Cybercrime Meets Spycraft: How Zero Trust Levels the Playing Field
A dachshund, a park bench, and the Russian embassy.
That’s how the story started — not in a data center or a SOC but with a casual dog walk that turned into a potential counterintelligence operation. It’s also how former FBI Assistant Director Brian Boetig kicked off one of the most entertaining, and quietly sobering, conversations I’ve had on The Segment podcast.
What followed was a masterclass in just how much the spy game has evolved even as it still relies on some of its oldest tricks. Espionage hasn’t disappeared in the digital age. It’s just moved online, and it’s playing by different rules.
That’s why today’s cyber defenders must think like intelligence officers, not just technologists.
The digital evolution of spycraft
The classic image of espionage — trench coats, dead drops, coded messages — still exists. But it’s been joined by something new: threat actors who operate in cyberspace with the same long-game discipline and psychological manipulation as traditional spies.
Boetig explained how even malware carries a behavioral signature, much like handwriting.
“There's a signature in code,” he said. “The way that someone writes malware can be traced back to them, consciously or not.”
This is a key reminder that behind every exploit is a human. And humans have patterns.
There's a signature in code. The way that someone writes malware can be traced back to them, consciously or not.
In Zero Trust terms, this reinforces the need to observe behaviors continuously, not just authenticate once. It’s not enough to know who someone is. You have to know what normal looks like and spot the deviations fast.
Cybercrime is a business
One of Boetig’s most compelling points was how cybercrime has matured from prank-level website defacements to a full-fledged economy.
“These groups operate just like businesses,” he said. “You know their playbooks. They’ll ask for $10 million but settle for $5. They’ll follow up in 24 hours. You can almost run the numbers on it.”
This industrialization of cybercrime is part of what makes defending against it so complex. But it also presents an opportunity.
If attackers treat this like a business, so should defenders:
- Apply business discipline to cybersecurity.
- Identify the attackers’ profit centers and disrupt them.
- Understand the cost/benefit calculations and make them unfavorable to attackers.
Importantly, a Zero Trust approach, with microperimeters and least privilege, can increase attackers’ operational costs dramatically.
The myth of jurisdiction
Boetig was blunt about the enforcement gap.
“You can rob a convenience store for $50 and get a dozen cops,” he said. “Steal $500,000 in a cyberattack, and most police departments don’t know what to do.”
It’s not because law enforcement doesn’t care.

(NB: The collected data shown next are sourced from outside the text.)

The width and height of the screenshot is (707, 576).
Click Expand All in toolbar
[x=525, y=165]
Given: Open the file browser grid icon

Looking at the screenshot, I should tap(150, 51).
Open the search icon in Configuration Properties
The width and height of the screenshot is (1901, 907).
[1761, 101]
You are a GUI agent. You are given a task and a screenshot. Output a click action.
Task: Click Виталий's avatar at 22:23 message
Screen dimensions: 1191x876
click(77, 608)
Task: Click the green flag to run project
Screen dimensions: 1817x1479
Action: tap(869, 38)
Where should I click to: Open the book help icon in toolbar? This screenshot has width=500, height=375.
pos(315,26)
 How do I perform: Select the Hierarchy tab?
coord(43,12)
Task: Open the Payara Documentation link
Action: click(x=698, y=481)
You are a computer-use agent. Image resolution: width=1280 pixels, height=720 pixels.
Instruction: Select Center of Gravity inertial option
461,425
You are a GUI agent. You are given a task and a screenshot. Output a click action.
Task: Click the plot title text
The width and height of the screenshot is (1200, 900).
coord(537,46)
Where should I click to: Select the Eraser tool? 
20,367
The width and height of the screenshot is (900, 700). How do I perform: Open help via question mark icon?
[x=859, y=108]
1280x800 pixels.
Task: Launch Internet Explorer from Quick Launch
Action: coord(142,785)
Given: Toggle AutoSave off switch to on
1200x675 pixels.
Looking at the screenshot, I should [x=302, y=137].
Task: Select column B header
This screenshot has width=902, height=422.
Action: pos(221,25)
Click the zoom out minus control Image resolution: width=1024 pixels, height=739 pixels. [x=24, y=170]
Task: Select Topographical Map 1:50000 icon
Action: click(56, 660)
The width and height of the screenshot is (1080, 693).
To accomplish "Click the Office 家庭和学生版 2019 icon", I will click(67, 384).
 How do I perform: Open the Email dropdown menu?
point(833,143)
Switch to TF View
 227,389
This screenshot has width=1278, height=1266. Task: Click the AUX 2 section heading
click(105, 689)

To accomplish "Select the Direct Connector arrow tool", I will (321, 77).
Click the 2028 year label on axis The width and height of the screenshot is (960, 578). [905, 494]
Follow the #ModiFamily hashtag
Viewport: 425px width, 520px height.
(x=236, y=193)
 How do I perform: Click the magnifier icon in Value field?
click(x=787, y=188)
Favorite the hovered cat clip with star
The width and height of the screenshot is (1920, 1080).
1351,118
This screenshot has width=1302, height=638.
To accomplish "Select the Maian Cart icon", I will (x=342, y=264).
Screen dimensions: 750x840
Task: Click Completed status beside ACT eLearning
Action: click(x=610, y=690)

It’s that jurisdiction is a limitation attackers don’t have. They don’t need to cross a border to breach your environment.
You can rob a convenience store for $50 and get a dozen cops. Steal $500,000 in a cyberattack, and most police departments don’t know what to do.
That’s why every organization needs a posture that assumes help isn’t coming in time. A Zero Trust model with strong segmentation, continuous monitoring, and breach containment is how you take accountability for your own risk.
You can’t rely on traditional borders when the battlefield is borderless.
“Don’t get breached” is the wrong goal
Too many organizations still cling to the idea that if they just do everything right, they won’t get breached.
But Brian emphasized that this isn’t how espionage — or cybercrime — works.
“It’s okay to be the victim of a cyberattack,” he said, “but it’s not okay to be unprepared to respond to one.”
This is where Brian said that Zero Trust truly shines. It doesn’t assume you can stop every breach. It assumes someone will get in and focuses on limiting what they can do next.
Preparedness is the new prevention.
It’s okay to be the victim of a cyberattack, but it’s not okay to be unprepared to respond to one.
Think like a spy. Act like a strategist.
What struck me most from this conversation was how much the world of cyber defense has to learn from the world of counterintelligence.
In both realms, the goal isn’t just to stop bad actors but to understand them, anticipate their moves, and limit their impact. It’s about protecting what matters, even when the attack comes from a direction you didn’t expect.
Zero Trust is a mindset. And the sooner we adopt it across the organization, not just in the SOC, the stronger and more resilient we become.
Let’s stop thinking of attackers as faceless bots and start treating them as adversaries with goals, strategies, and business models of their own. When we do that, we not only defend but disrupt the game of cybercrime.